Prior to the availability of these data, Amarantus can generate theoretical models based upon current testing paradigms and previously published literature reflecting patient/physician behavior. These models in combination with published performance data can be used to educate and contract with select private payers (especially single payer systems like Kaiser, Geisinger), hopefully generating favorable coverage policies on a plan-by-plan basis.
It should be noted that in the absence of a disease modifying therapy, generating positive health economic outcomes, clinical outcomes evidence for the LymPro test as “an aid to diagnosis of dementia of the Alzheimer’s type” will be challenging. However, the Company should also evaluate cost reduction scenarios which may include the potential of a positive LymPro test result to shorten the “diagnostic odyssey.”
8.1.2 Coding
Amarantus intends to pursue the issuance of a Current Procedural Terminology (or CPT) procedure code specifically for the LymPro Test. The strategy will be to initially use a miscellaneous code and negotiate directly with payers for payment of submitted claims until a specific code is issued. This process generally takes 12-18 months through the AMA and would likely result in a temporary (assuming Amarantus could show reasonable utilization data) CPT code. In this case there is no obvious “under the radar strategy” since none of the existing flow cytometry codes will match the ICD9/10 Diagnostic codes for dementia of the Alzheimer type (331.0). In any case the LymPro Test is sufficiently different from existing CPT flow codes that matching the vignette would also be a stretch. Eventually with more clinical evidence, a national or permanent Tier 1 code could be established.

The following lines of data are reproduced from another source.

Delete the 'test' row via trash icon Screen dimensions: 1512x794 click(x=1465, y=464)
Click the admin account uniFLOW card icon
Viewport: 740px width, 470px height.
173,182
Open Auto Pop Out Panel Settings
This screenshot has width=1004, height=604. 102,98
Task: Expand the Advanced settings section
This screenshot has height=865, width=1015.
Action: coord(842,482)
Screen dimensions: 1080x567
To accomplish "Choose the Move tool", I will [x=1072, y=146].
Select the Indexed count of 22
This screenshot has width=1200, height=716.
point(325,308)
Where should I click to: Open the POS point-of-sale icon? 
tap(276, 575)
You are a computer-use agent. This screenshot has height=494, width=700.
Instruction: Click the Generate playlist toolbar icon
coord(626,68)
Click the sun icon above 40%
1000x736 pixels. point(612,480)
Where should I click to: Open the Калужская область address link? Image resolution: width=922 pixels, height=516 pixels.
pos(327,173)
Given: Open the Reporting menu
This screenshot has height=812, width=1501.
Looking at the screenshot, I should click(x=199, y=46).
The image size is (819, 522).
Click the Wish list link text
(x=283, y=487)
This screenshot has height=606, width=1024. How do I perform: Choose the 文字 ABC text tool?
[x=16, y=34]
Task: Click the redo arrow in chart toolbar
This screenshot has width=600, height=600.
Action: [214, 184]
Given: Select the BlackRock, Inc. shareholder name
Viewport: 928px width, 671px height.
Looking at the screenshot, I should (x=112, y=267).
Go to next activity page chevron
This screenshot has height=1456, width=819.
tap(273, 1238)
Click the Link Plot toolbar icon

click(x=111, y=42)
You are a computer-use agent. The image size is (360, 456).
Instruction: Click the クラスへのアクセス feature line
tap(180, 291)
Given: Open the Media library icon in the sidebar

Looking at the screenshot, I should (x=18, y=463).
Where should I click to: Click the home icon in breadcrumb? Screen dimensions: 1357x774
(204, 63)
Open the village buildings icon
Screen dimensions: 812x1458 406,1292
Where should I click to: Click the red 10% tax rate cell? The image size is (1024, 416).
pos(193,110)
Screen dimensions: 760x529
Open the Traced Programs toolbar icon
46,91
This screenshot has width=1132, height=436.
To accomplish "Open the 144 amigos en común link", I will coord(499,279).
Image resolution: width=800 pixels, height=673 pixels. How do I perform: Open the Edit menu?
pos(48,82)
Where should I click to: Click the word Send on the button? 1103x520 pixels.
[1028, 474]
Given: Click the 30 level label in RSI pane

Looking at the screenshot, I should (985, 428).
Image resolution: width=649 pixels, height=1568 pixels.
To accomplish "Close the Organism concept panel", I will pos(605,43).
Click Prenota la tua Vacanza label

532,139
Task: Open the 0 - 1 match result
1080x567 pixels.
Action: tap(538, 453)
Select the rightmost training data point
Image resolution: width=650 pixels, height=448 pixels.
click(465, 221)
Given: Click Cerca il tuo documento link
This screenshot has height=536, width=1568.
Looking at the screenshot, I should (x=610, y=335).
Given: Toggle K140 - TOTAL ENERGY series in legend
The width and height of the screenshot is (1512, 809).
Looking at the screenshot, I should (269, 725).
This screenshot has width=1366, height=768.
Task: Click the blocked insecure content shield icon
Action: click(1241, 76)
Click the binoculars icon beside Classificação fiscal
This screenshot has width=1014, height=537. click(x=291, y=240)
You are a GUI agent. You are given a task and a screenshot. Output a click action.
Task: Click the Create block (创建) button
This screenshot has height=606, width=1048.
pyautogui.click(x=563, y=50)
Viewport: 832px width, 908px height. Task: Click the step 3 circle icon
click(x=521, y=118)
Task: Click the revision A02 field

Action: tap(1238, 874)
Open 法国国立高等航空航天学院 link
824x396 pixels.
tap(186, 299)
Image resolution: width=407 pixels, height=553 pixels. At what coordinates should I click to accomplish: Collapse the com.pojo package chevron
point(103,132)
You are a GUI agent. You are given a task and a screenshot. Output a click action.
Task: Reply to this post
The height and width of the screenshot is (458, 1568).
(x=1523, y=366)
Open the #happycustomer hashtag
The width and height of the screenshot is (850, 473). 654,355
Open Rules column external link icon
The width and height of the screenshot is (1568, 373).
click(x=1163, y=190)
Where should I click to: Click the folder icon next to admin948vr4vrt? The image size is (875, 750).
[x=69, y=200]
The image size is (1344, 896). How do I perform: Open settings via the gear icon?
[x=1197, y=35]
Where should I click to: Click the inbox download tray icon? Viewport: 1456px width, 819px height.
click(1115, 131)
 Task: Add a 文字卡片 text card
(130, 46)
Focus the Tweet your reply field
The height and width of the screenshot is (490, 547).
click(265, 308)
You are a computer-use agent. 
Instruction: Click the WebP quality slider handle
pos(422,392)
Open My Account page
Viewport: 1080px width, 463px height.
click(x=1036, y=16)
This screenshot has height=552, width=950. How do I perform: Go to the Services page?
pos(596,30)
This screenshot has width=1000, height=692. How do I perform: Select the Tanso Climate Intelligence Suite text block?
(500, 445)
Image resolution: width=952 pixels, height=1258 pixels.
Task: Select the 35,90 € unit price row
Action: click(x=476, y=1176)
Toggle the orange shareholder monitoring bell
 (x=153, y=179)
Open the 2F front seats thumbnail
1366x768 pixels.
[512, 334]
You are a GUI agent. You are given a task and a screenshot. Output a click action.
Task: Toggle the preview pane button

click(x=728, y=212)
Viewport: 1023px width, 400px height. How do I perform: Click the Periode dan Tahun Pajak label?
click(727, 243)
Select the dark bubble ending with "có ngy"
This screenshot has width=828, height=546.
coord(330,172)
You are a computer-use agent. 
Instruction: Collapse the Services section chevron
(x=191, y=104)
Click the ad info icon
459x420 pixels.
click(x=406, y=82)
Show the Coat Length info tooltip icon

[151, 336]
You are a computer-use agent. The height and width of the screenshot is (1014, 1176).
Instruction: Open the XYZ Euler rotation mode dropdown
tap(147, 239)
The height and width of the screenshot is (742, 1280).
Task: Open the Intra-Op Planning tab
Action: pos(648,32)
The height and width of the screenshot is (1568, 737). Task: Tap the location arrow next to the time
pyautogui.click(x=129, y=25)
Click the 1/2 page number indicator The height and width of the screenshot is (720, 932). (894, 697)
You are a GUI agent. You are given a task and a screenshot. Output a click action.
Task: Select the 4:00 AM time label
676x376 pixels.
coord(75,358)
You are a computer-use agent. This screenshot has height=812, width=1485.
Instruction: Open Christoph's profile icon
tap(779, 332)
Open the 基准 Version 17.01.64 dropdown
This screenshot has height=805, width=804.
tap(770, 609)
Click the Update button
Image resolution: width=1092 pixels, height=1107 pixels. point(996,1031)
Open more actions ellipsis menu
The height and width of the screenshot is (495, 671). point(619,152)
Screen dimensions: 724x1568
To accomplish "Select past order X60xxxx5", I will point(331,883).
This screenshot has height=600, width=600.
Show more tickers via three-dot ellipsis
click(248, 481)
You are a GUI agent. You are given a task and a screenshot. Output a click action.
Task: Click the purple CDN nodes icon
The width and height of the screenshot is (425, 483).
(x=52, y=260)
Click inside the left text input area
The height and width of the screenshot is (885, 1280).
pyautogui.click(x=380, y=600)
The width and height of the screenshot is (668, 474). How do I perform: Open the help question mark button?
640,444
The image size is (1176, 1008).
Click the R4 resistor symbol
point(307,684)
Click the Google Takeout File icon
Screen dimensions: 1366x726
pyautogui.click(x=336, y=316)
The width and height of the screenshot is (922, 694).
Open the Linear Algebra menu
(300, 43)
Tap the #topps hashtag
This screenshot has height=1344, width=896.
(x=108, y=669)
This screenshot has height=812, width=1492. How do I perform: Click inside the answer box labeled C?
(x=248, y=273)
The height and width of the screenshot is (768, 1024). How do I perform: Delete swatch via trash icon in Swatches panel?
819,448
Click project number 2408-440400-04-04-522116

Figure 12. Process for healthcare reimbursement.
8.1.3 Pricing & Payment
Pricing levels will initially be negotiated directly with the payers based upon a dossier of information, that may include the following: i) cost analysis of resources required to perform the test (both fixed and variable); ii) amortization of the R&D investment to develop the test; iii) payment amounts determined by other payers; iv) a health economic model reflecting the performance of the LymPro test; v) charges, payment amounts and resources required for tests that may be comparable (crosswalk to other flow cytometry type test) or otherwise relevant (i.e. gap fill to an imaging tests such as Avid Radiopharmaceutical’s (now Lilly’s) Amyvid with an estimated $3,000-$5,000 per procedure in the US); and vi) projected test volume and utilization data. Because private payers often use Medicare as a benchmark when developing their own payment policies the outcome of the Medicare rate setting process could influence the payment rate set by other payers, consequently it is important to have a comprehensive strategy in place for commercialization of the test prior to engaging with the payers. Looking forward, it is anticipated that in the U.S. the emergence of a greater number of Managed Care & Accountable Care organizations will drive Rx/Dx combination pricing discussions.